Andy:próbujemy wrócic do zdrowia i formy str 2.Pomożecie???

Moderator: infernal

andy_czarny
Wyga
Wyga
Posty: 125
Rejestracja: 15 kwie 2013, 20:19
Życiówka na 10k: brak
Życiówka w maratonie: brak

Nieprzeczytany post

Witam wszystkich
Zacznę od tego ze blog nie będzie o wielkich wyczynach sportowych ale o mojej walce z samym sobą ;)
Mam 27 lat i od kiedy pamiętam uprawiałem jakiś sport głównie piłka nożna ale i pływanie czy momentami sporty walki. Przyszły jednak studia czas pijaństwa i kebabów... Po tym okresie pijaństwo gdzieś odpadło ale zostało "mało" zdrowe jedzenie i oponka :P.
Doszło do tego ze w lutym/marcu 2013 ważyłem 91km przy wzroście 174cm :(

Wziąłem się wiec za siebie i schudłem troszkę do 82 gdzieś w połowie kwietnia ale zatęskniłem też za dobra formą i płaskim brzuchem...
Postanowiłem biegać bo to może każdy i wszędzie ;)
Wszedłem na forum dowiedziałem się wielu fajnych rzeczy i zainspirowali mnie ludzie tacy jak mały89 - dzięki stary ;)

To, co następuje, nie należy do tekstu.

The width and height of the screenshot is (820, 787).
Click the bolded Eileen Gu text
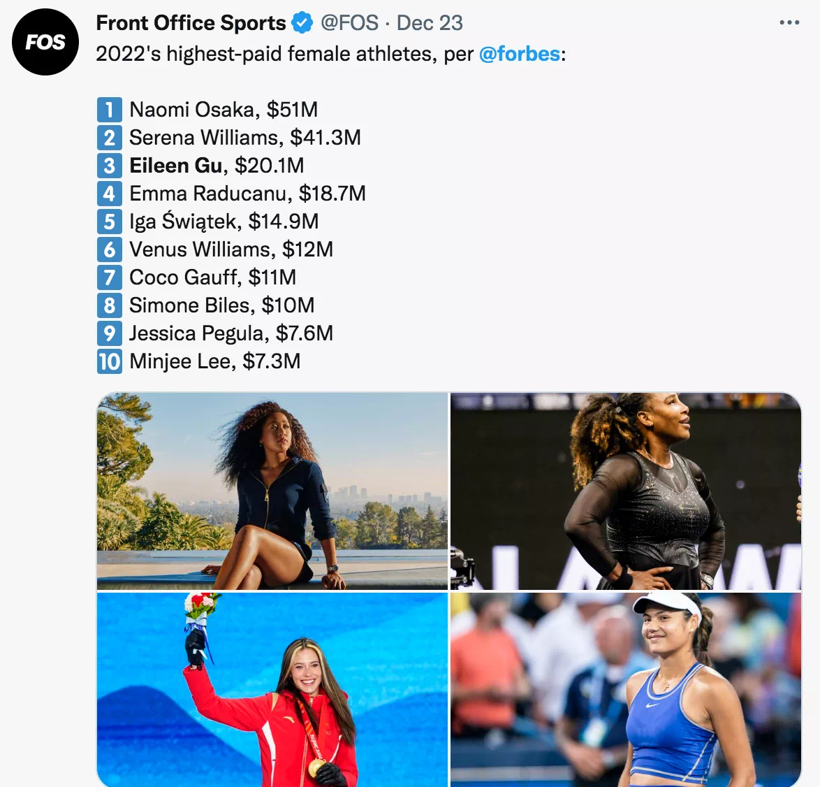point(176,166)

Truchtałem tak sobie przez miesiąc, no może 6tyg i wtedy w moim życiu zaczął się najgorszy okres ale nie będę was zanudzał, w skrócie:
Próba samobójcza bardzo bliskiej mi osoby(lekarze, policja szpitale itp itd) , wielkie problemy finansowe , walka o utrzymanie działalności.. aż do problemów ze zdrowiem... depresje.... Przez ten okres nie miałem siły ani ochoty na nic tylko zamknąć się w 4 ścianach... Zaniedbałem bieganie i pewnie nie ruszałbym się wcale gdyby nie moja dziewczyna, która zmuszała mnie do jazdy na rowerze.. Przejeździłem więc cale wakacje i udało mi się nie przytyć...

Z początkiem października odwiedziłem ponownie forum i znowu mały89 podpowiedział idź pobiegaj właśnie po to żeby się zrelaksować i odstresować...
Tak tez zrobiłem i (Cytuje siebie z innego tematu):
"Co do samego biegania to chyba przez to wszystko zapomniałem jakie to fajne... z usmiechem biegłem te 30 min i musiałem wyglądac jak głupek ale co mi tam, pooglądałem okolice i ładne panny na rowerach;), odstresowałem się- czego chcieć wiecej...?!
Wróciłem wykapałem się, napiłem wody siadam przed kompem i mowie Wam a przede wszystkim sobie bede biegał bo lubie i Wuj! :hej:"

Jeśli ktoś z nudy przeczytał całość to szczerze dziekuje ;)

Bede biegał bo lubię i Wuj!!

Żeby wszystko było tak jak powinno to przebiegłem już swoje pierwsze 10KM na treningu- powyżej godziny niestety i 30 min biegu to nie jest wielkie wyzwanie dla mnie wiec zdecydowałem się na plan: "Maraton - 24 tygodniowy plan dla początkujących"

Moje cele??
Hmmm
1.Chce ważyć poniżej 75 (im bliżej 70 tym lepiej)
2.Chce przebiec 10km poniżej godzinki najlepiej bliżej 50min
3.Chce przebiec maraton

Ktoś powie to nic wielkiego a inny ze to za dużo jak dla mnie ale po to właśnie jest blog i zapraszam do komentowania moich poczynań i moze jakiejs podpowiedzi ;)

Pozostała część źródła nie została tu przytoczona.